The $250-million acquisition is expected to close in late summer. Contessa will become a wholly-owned division of Baton Rouge, La.-based Amedisys.
Amedisys Chairman and CEO Paul Kusserow characterized the acquisition as "strategic" and said it will allow the company to provide higher-acuity in-home care.
"Today's announcement is a strategic and promised milestone for Amedisys' strategic growth and differentiation, as we expand our capabilities to reflect growing market demands and evolving patient preference for higher-acuity in-home settings," Kusserow said in a statement. "While Amedisys continues to be a national leader in quality home health and hospice services, we have always worked to innovate and provide even more types of care in the home, as patients increasingly seek to 'age in place' in environments that are familiar and safe. Bringing the Contessa team into our family significantly advances this strategy."
Contessa, which was founded in 2015, partners with health systems and health plans across the U.S., including Mount Sinai Health System, Marshfield Clinic Health System, Ascension Saint Thomas, CommonSpirit Health and Highmark Health, to offer complex patients acute and post-acute care in their homes, the company said. Contessa has potential plans to expand to more than a hundred hospitals in 28 more states.
"To continue building on the momentum we've created and to take advantage of all the growth opportunities which currently exist, we wanted a partner with a national footprint, a reputation for outstanding clinical quality and the scale and infrastructure available to accelerate our trajectory. Amedisys has all of that and more," Contessa Founder and CEO Travis Messina said in a statement.

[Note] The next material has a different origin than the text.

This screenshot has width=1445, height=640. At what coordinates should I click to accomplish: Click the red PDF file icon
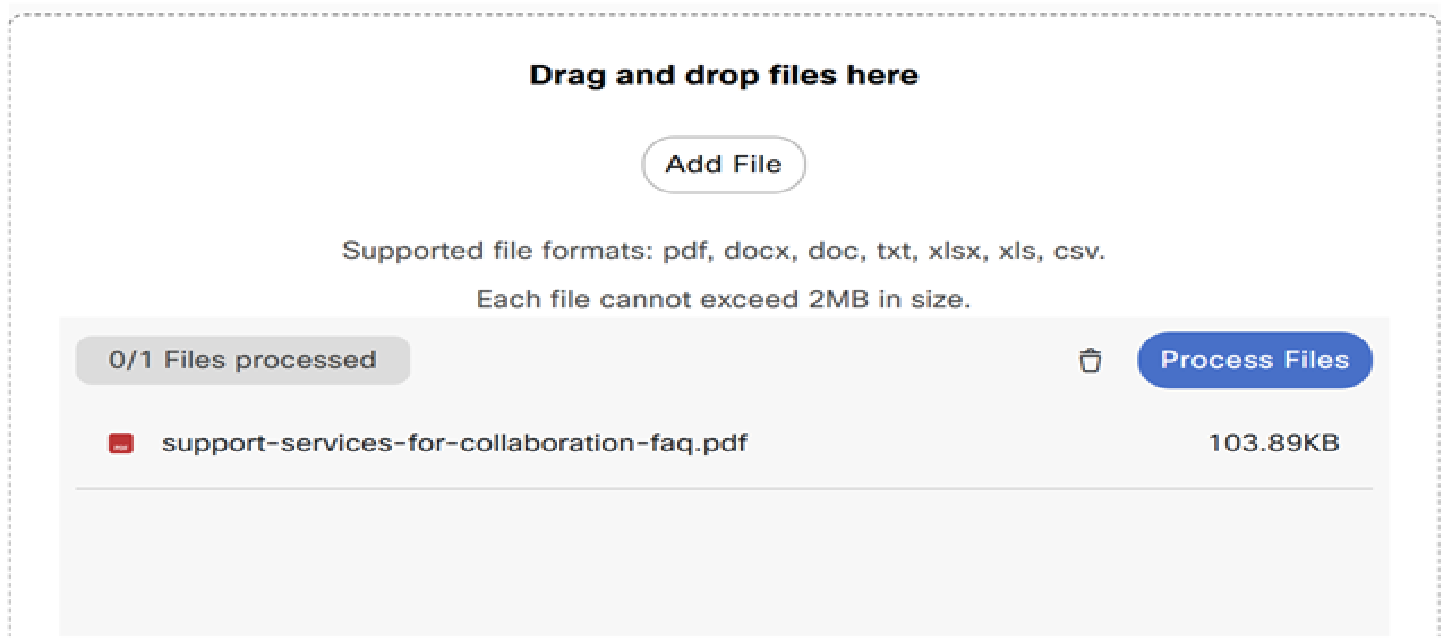click(121, 443)
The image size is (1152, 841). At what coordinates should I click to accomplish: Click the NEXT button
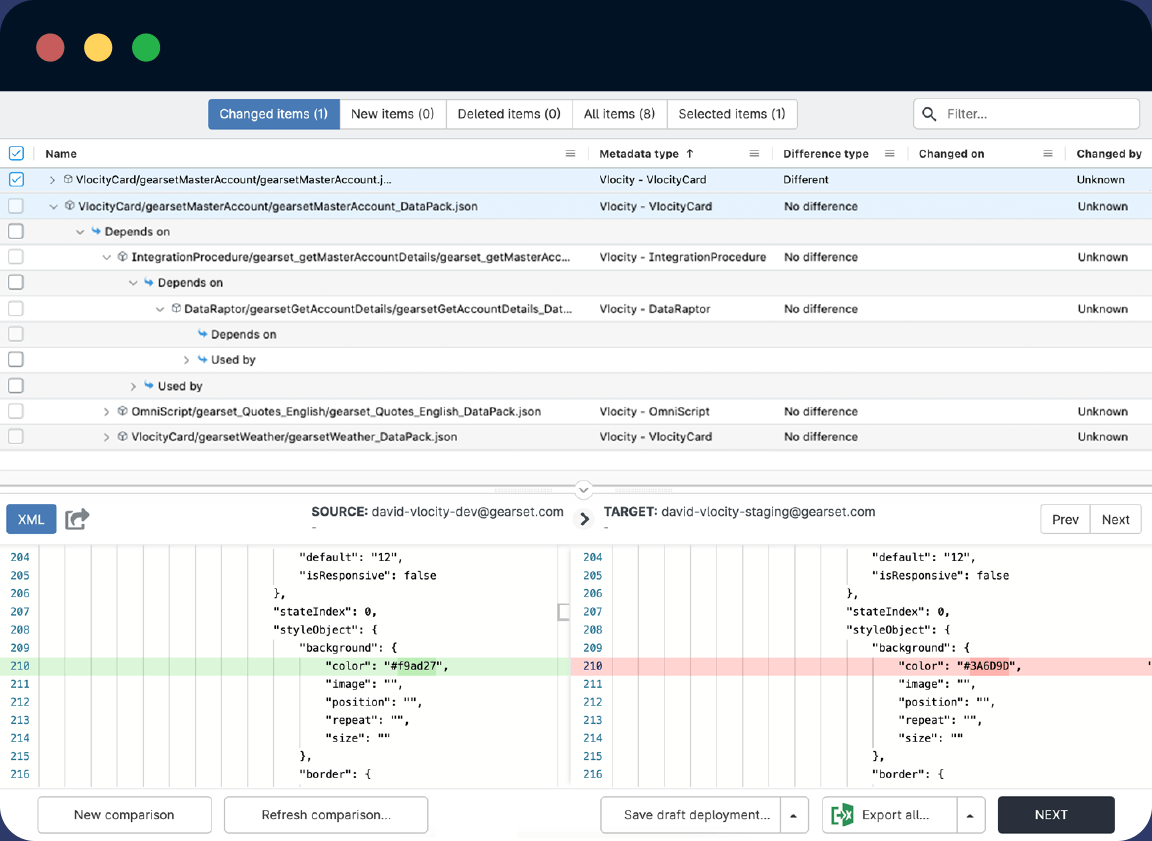tap(1055, 815)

Under the deal, Messina and his management team will continue to lead Contessa, which will be operated and reported on as a separate business within Amedisys with its existing branding.
The acquisition comes at a time when competition in the home health space is heating up.
Even before the COVID-19 pandemic, home health was expanding as the U.S. population aged. The segment continues to grow as more people prefer to receive care at home, either nervous about returning to nursing homes that were hard hit during the pandemic or encouraged by the capabilities of home care, Kusserow said.
"Particularly since COVID, more people want to see if there are alternatives to what we call aging in place. This ability to take care of sicker, more complex patients in the home creates a real advancement in terms of home care," he said. "This plays right into the sweet spot of where home care is heading."
Messina said the acquisition will create a continuum of care for patients in what can otherwise be a fragmented industry.
"It is a wildly competitive space, and everybody is trying to figure out what they can do in the home," which can create fragmentation, he said.
Despite the current competition, Kusserow said he expects to see a greater consolidation of the home health space later this year when federal CARES ACT funding runs out and forces others out of the business.
"We see an opportunity to lay down a footprint to cover the needs of most of our potential partners out there," Kusserow said.
Amedisys expects the acquisition to expand its total addressable market for in-home care from $44 billion to $73 billion.
Amedisys is a partner to more than 2,900 hospitals and 78,000 physicians nationwide for post-acute care. Amedisys has about 21,000 employees in 514 care centers in 39 states and the District of Columbia and serves more than 418,000 patients and clients annually.
Contessa uses a proprietary technology platform called CareConvergence to coordinate and deliver home care.